For these reasons, we conclude that the CCA’s determination regarding Mr.
Stayton’s decision not to interview Ms. Jefferson was not unreasonable.
d
Fourth, we conclude that the CCA’s application of Strickland’s performance prong
to Mr. Stayton’s decision not to call Ms. Geer was not unreasonable. The CCA found that
Ms. Geer would have testified “about the general conflict in the family, including how the
fighting between defendant and mother caused the children to align with one parent or the
other.” Aplt.’s App. Vol. I, at 292. However, the CCA found that Mr. Stayton “brought
this evidence before the jury by eliciting testimony about the conflict and resulting
alignment from M.E. and [Ms. Jefferson].” Id.

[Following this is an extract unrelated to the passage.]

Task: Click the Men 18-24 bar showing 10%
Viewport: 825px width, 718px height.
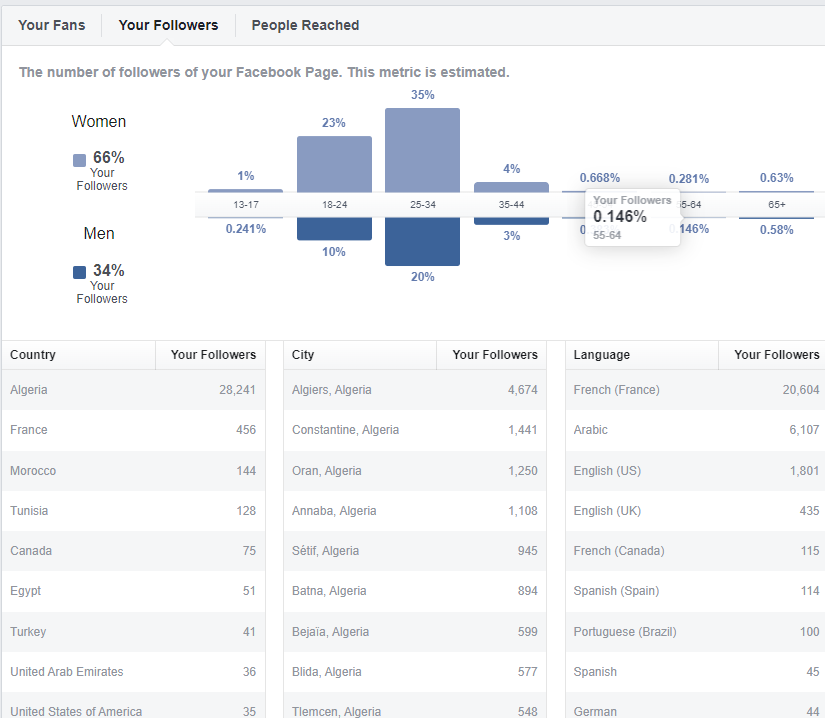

Specifically, Mr. Stayton deliberately chose to elicit the evidence about which Ms.
Geer could have testified—evidence of Ms. Ellis’s allegedly vengeful attitude and her
children’s alignment with her—through cross-examination of state witnesses. He testified
that throughout trial, he tried to establish “that Kari was really mad at Mark, and that what
happened is that [V.E.] had read her mom, and she was more closely aligned with her
mom.” Aplt.’s App. Vol. VI, at 226. Mr. Stayton had significant discretion to make this
decision. See Boyle, 544 F.3d at 1139 (“[T]he decision of which witnesses to call is
41
quintessentially a matter of strategy for the trial attorney.”); accord Dingle, 546 F.2d at
1385. And because Mr. Stayton’s decision reflected an intentional, strategic choice,
within a trial lawyer’s customary discretion, we cannot conclude that the CCA was
unreasonable in determining that Mr. Strayton’s decision not to call Ms. Geer was not
constitutionally deficient performance. Put another way, the CCA did not unreasonably
apply Strickland in concluding that Mr. Stayton’s decision not to call Ms. Geer was within
the “wide range of reasonable professional assistance.” Strickland, 466 U.S. at 689;
accord Byrd, 645 F.3d at 1168.
3
Relying on Strickland’s second prong, we conclude that Mr. Ellis has failed to
show that he was prejudiced by Mr. Stayton’s decision not to consult and/or call Dr. Long
after endorsing him as a defense expert. The CCA resolved this issue under Strickland’s
performance prong, but the parties agree that the CCA’s analysis was based on an
erroneous factual finding. Specifically, contrary to what the CCA found, there is no
evidence in the record that Mr. Stayton “interviewed Dr. Long before trial.” Aplt.’s
Opening Br. at 72.
As a result of this uncontested error, the parties agree that we should review the
performance prong de novo, but they disagree about how we should review the prejudice
prong. Mr. Ellis argues that because the CCA never reached the prejudice prong, we
should review it de novo. The State responds that we should review the prejudice prong
with AEDPA deference because: (1) a state court—specifically, the state district
42
court—adjudicated prejudice on the merits, even though this was not the court of last
resort (here, the CCA); and (2) the CCA’s factual error affected only the performance
prong that it adjudicated, not the prejudice prong that it did not reach. Given the parties’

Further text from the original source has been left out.